There’s a good reason people describe New York City as a concrete jungle. With the constant sounds of car horns filling the air, locals impatiently shoving their way through hoards of tourists and loud street performers on every corner, the city that never sleeps will be one of the busiest place you’ll visit.
However, New York is renowned for having must-see attractions on almost every block, so finding an easy, fuss-free way to dart from location to location is vital. This is where the trusty New York subway comes in. With an unbelievable 5.7 million riders daily, understanding the local transit system is a must-do before heading over to the Big Apple.
The first step is getting yourself a metro card. This is the card that you’ll load money onto and swipe each time you enter or leave a subway or bus station. The easiest way to set one up is to head to the booths or vending machines that are located at most stations.
Follow the prompts on the machine or speak to a booth teller to choose a card depending on the length of your stay. A SingleRide Card is good for a cheap one way ride at the cost of AU$4.24, Pay-Per-Ride allows customers to put a larger amount onto the card for multiple trips and finally an Unlimited Ride Card is valid for one month at AU$170 or one week at AU$45 and works out cheaper for those staying longer periods of time in the city.
Whether you’re heading downtown, uptown, Bronx-bound or Brooklyn-bound will decide which side of the tracks you stand on.
New York is broken into five boroughs: Manhattan, Queens, Brooklyn, Staten Island and the Bronx.

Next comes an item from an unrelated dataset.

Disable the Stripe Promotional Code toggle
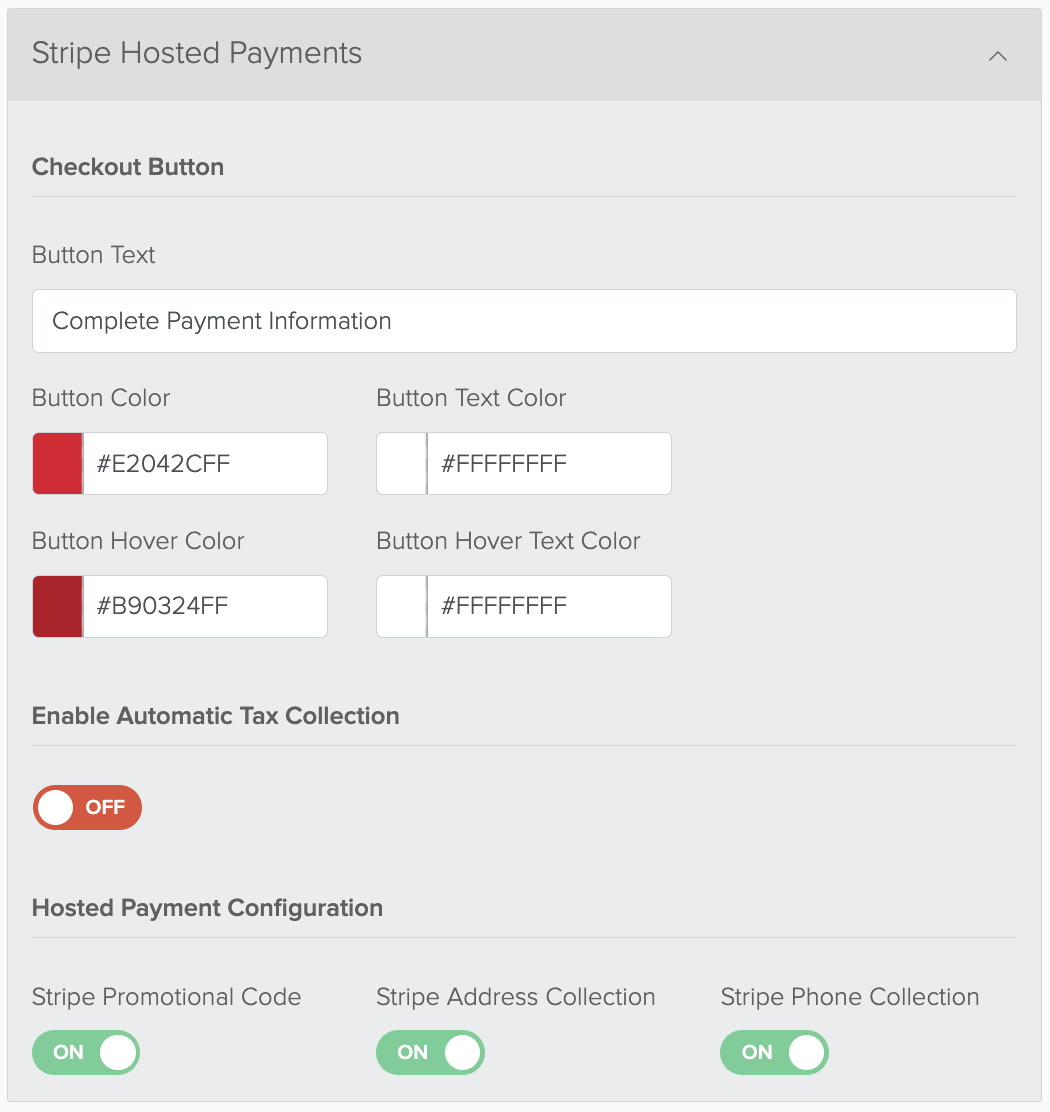 86,1052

Except for Staten Island, the geographical location of these areas will give you a pretty good understanding on where your train is heading as the subway is often bound for one of these four directions.

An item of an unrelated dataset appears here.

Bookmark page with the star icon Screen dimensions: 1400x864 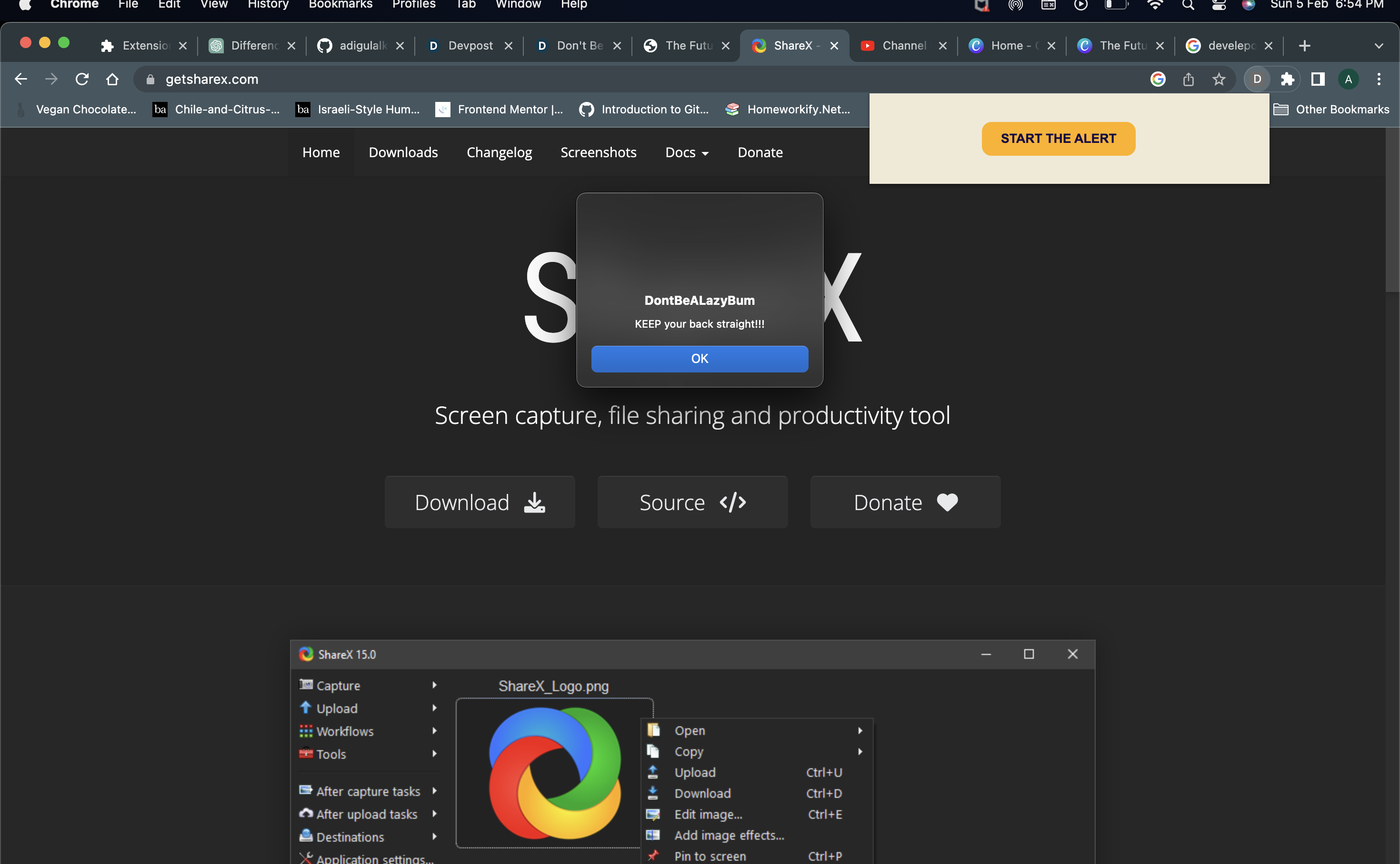pyautogui.click(x=1219, y=79)
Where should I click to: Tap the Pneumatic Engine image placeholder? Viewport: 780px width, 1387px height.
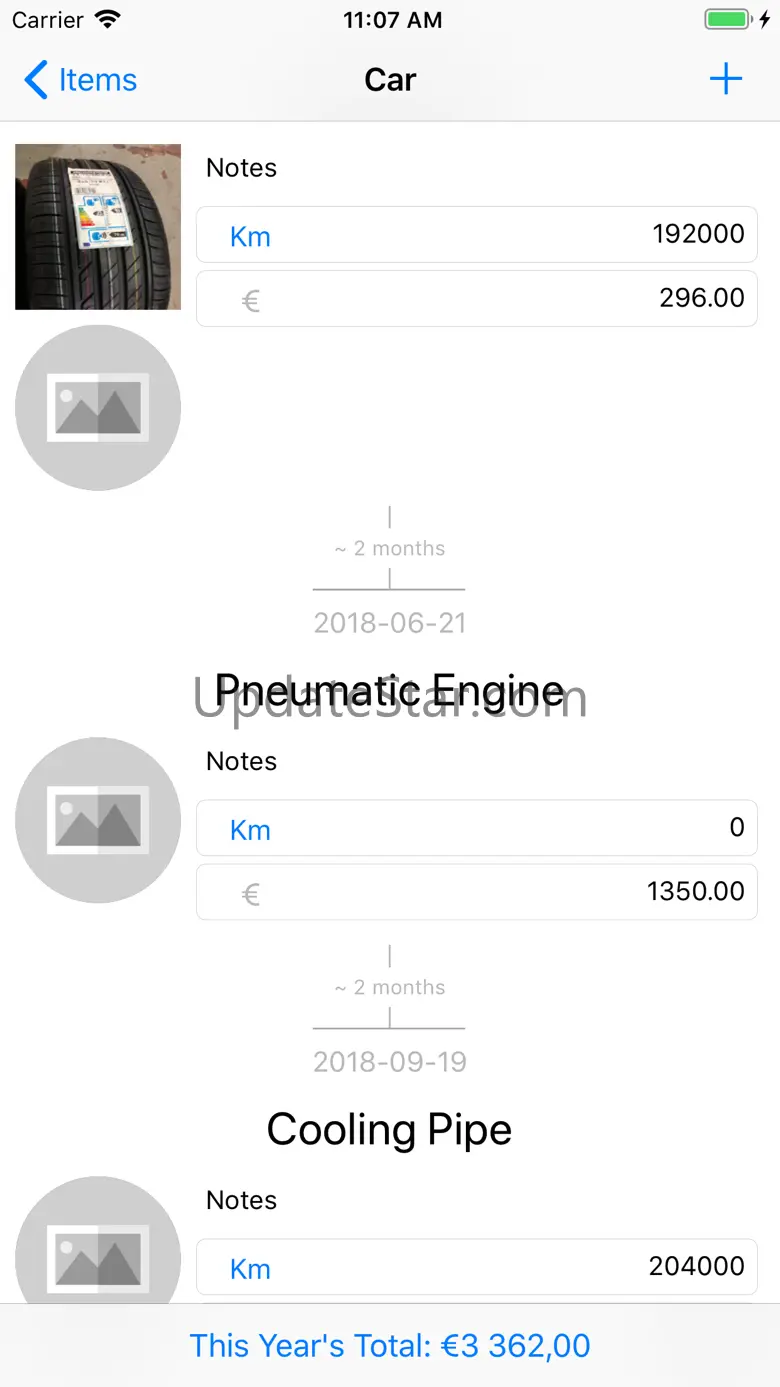pos(98,820)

Signs hanging above subway entrances will also indicate whether the train is heading downtown (south towards Brooklyn) or uptown (north towards Bronx or Queens).

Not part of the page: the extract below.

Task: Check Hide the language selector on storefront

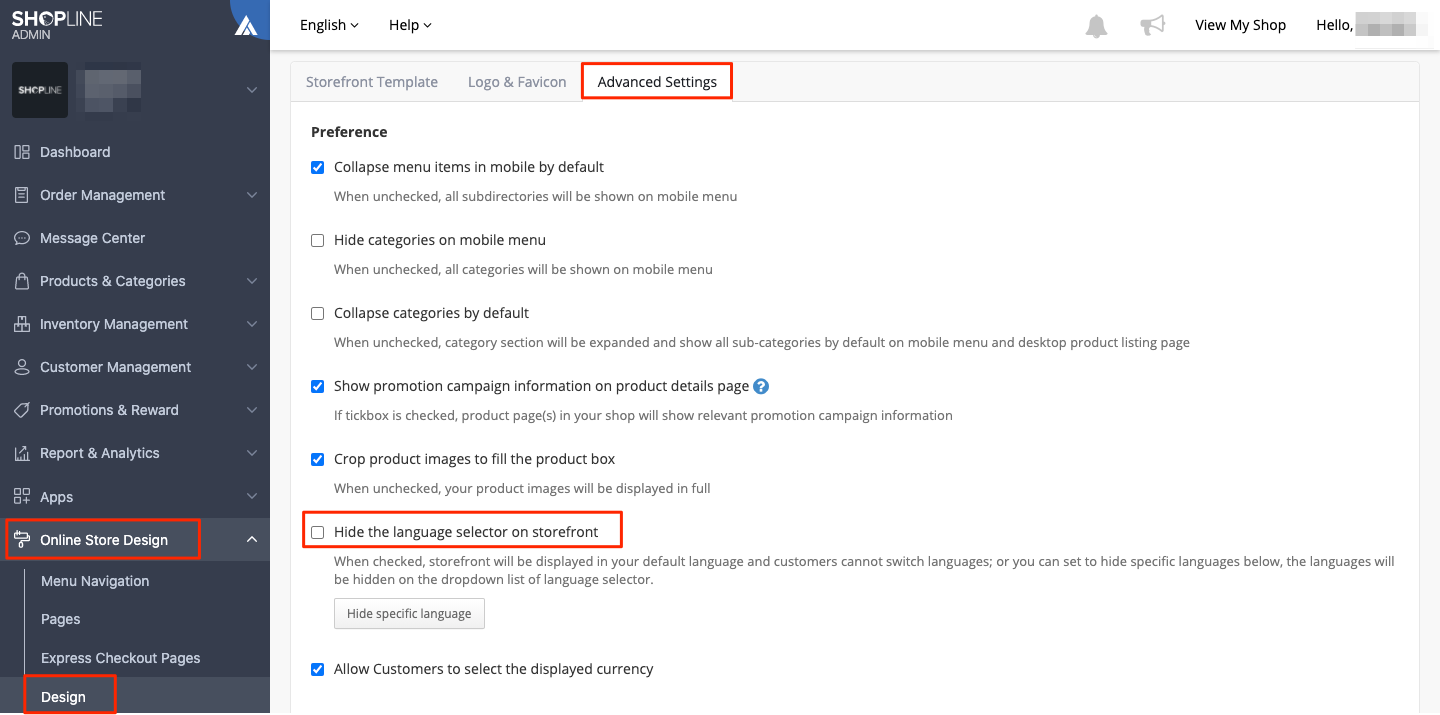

Although it might be confusing at first, the subway map will become your best friend. It shows in detail where each line heads but a key tip is to pay attention to letters and numbers rather than colours. Several trains will travel on the same line before eventually separating and possibly taking you somewhere you didn’t want to go.
Watch out for local and express trains as express trains don’t stop at all the stops on a line. On the map, local trains will have a black dot at each stop and express trains will have a white dot.
Each subway station is usually littered with maps for people to check their routes but an easier and more accurate way to figure out travel destinations is to use Google Maps. Type in your destination and your current location to see the directions and select the public transport option to figure out which train to hop on.
Staying alert is the best way to make sure you’re getting on the right train. Signs on each station will tell you which stairs to head down for uptown or downtown as well as the specific trains that will come to that particular stop. When trains enter the station, the front and sides will all have either a number or letter that indicates whether you’re getting on the correct line.
If you’re lost, locals are usually more than willing to help with directions and at certain stations there are usually people stationed in the booths to help out. However, once you hop on the subway more than a few times, catching on is easier than you would think.
One of the things you should definitely worry less about on the subway is crime. Despite its not-so squeaky clean reputation in the past, the New York Subway has definitely picked-up its act and now, with constant surveillance and police presence, is one of the safer areas in the city. But, like any holiday destination, pick-pocketing is still at large so make sure you hold on tightly to your belongings!